This is the mail archive of the
mailing list for the glibc project.
Re: [PATCH] correction for PPC __compare_and_swap
- To: dmehaffy at us dot ibm dot com
- Subject: Re: [PATCH] correction for PPC __compare_and_swap
- From: Geoff Keating <geoffk at geoffk dot org>
- Date: Wed, 9 May 2001 17:07:52 -0700
- CC: libc-alpha at sources dot redhat dot com, brianmc1 at us dot ibm dot com
- References: <85256A47.007860B4.00@D51MTA03.pok.ibm.com>
- Reply-to: Geoff Keating <geoffk at redhat dot com>
> From: email@example.com
> cc: firstname.lastname@example.org
> Date: Wed, 9 May 2001 16:53:50 -0500
> While this patch technically does not fix an error in PPC
> __compare_and_swap, it does fix a performance problem with lock/unlock in
> pthreads. This was uncovered when we were fixing bugs in the kernel and
> libraries with Java running on a 4-way SMP Power 3 processor. This change
> in combination with other work did cause Java to function correctly,
> so it may have been a timing issue, but it is easy to argue that this
> should be accepted based on its performance merits alone.

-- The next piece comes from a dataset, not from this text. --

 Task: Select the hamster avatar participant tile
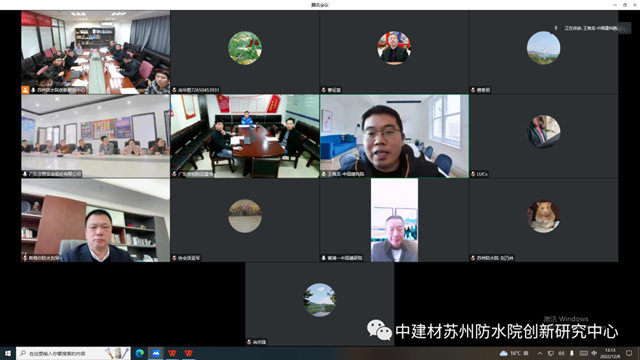544,220
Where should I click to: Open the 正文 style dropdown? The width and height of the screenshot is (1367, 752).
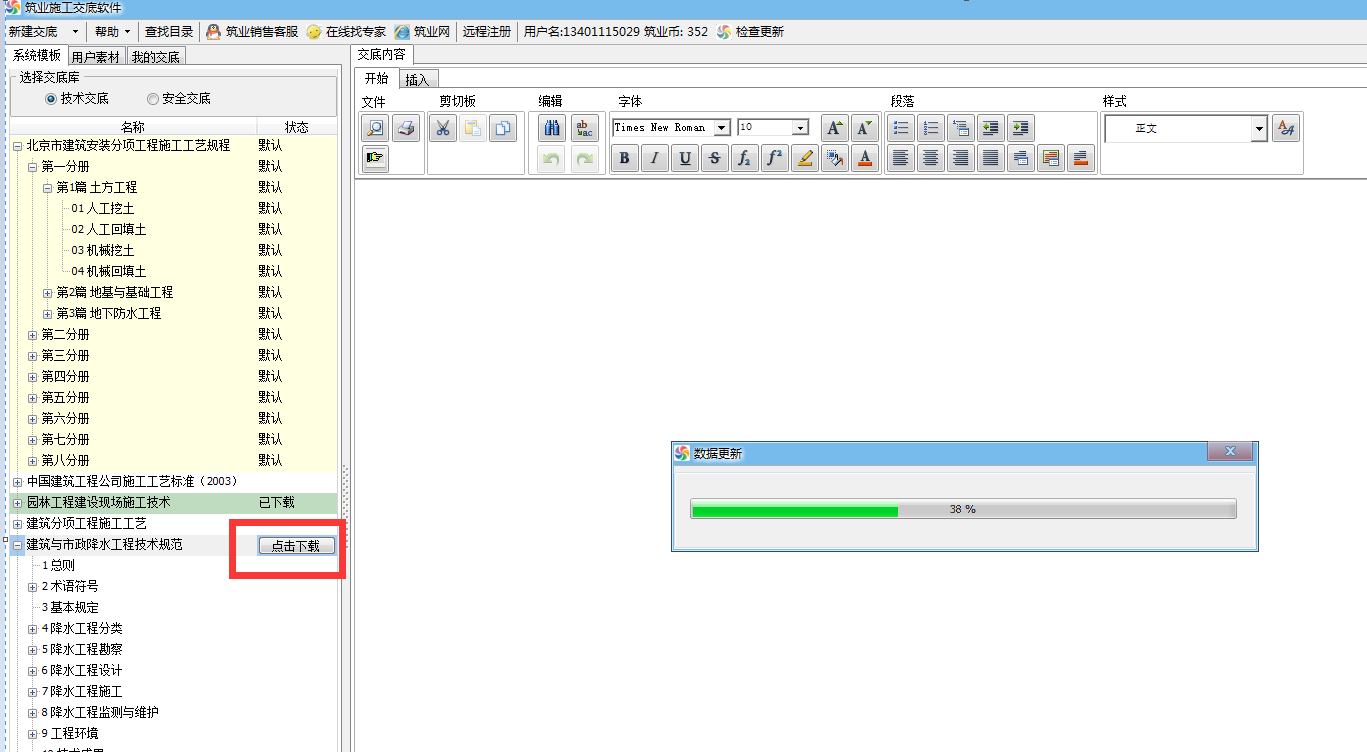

Hmmm. OK, so it's not a correctness change, it's a performance
change. I can go for that.
> It is well known that sync's should be avoided whenever possible on PPC as
> these result in broadcasts to all processor to make sure memory is coherent
> on all processors. This is very expensive. The proposed change will get
> rid of two syncs as written. The isync is local to the processor and does
> not cause any bus traffic between processors and is all that is necessary
> in this case.
> Kaz was on the right track suggesting that the compare and swap should not
> use sync and isync at all but be just an atomic primitive and the calling
> routines should be responsible for doing the sync or isync before or after
> as appropriate.
Yes, I agree with that too.
> Because the routine is used for lock and unlock, it is
> actually better to write them as separate routines, inlining the compare
> and swap which also gets rid of a lwarx/stwcx. pair which are also somewhat
> expensive. The optimimum way to write the routines is as follows (in
> pseudo code):
> unlock: sync
> stw 0, lock_location
> In the unlock case the sync is all that is necessary to make all changes
> protected by the lock globally visible. Note that no lwarx or stwcx. is
> 1: lwarx r5, lock_location
> cmpiw r5, 0
> bne 2f:
> stwcx. 1, lock_location
> bne 1b
> 2: need to indicate the lock is already locked (could spin if you want to
> in this case or put on a sleep queue)
> In the lock case no sync is required at the beginning because all changes
> are visible at this point from the unlocker of the lock. The isync is
> necessary to make sure the processor has done no speculative loads before
> the actual acquire of the lock.
Now I see. The isync is being used as a cheaper, local, sync. That
> Only the processor that is getting the lock needs to get rid of the
> speculative loads because he has the lock, the other processor don't
> care so there is no need to do a sync which would broadcast the
> results to all processor making them invalidate their data.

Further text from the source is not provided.